This project will attempt to predict changes in the implied volatility (IV) of stocks, commodities and indexes over a given period. In the stock market, volatility measures how much the market moved relative to its expectation. Essentially, the volatility can be calculated using the standard deviation of a given period of stock prices. This calculation will yield the “realized volatility” or historical volatility. On the other hand, IVis a measure of market risk and investor sentiment, and represents the expected volatility for the next 30-days.

The IV is typically predicted based on the price of options 30 days from expiration. For example, the IV of the S&P 500 is calculated using the prices of options on the SPX index. Options become more valuable when the market is expected to be more volatile. Therefore, being able to predict changes in volatility can be used as a profitable trading strategy. When volatility is expected to expand, buying options can be profitable, and when volatility is expected to decrease, selling options is expected to be profitable.

For example, Figure 1 shows a plot of historical volatility and the price of the S&P 500. As you can see, they are partially inversely correlated.

This project uses historical data for the IV for the S&P 500 (represented as the price of the VIX) and historical price data. The IV data will be taken from the Federal Reserve Economic Data (FRED). Alternatively a volitility ETF can be used with the pyEX API (such as VXX).

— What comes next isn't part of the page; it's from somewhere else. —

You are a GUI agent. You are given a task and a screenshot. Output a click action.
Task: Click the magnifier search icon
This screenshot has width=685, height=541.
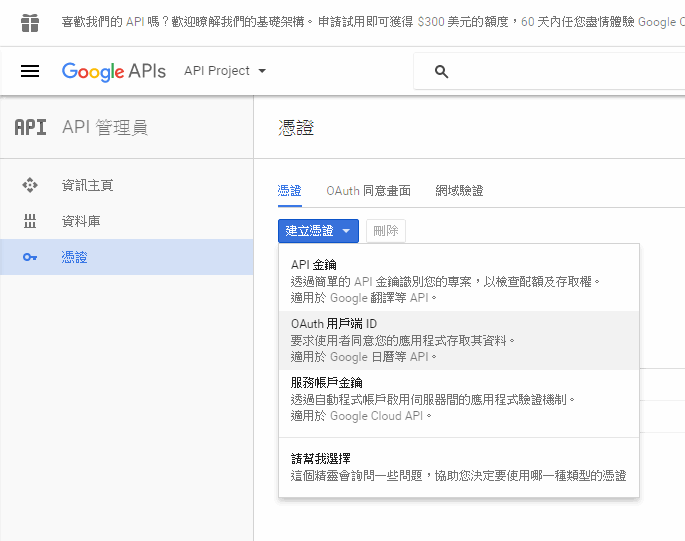click(x=441, y=72)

This website also has values of IV for some stocks like Apple and Amazon, and commodities such as crude oil and gold. However, there is historical data from 1990 to current day, so there is plenty of data for the S&P 500. However, if it is not enough to train the model, I may resort to using some of the other data too. There are several APIs available for getting historical stock data in Python that I will use to get historical S&P 500 price data.

I will look to predict the change in the IV or VIX using two weeks worth of data on the value of the S&P 500. In general, if the market drops, the VIX is expected to increase, but how it moves is also relevant. If the market falls rapidly, the VIX will rise much more than if the market falls slowly. This project can also have numerous extensions, such as attempting to predict volatility expansion by using a set period of data to predict the IV 2 weeks later. This could be used to hedge a portfolio, since IV rises when the market falls. So, theoretically, this model could be used to predict market corrections.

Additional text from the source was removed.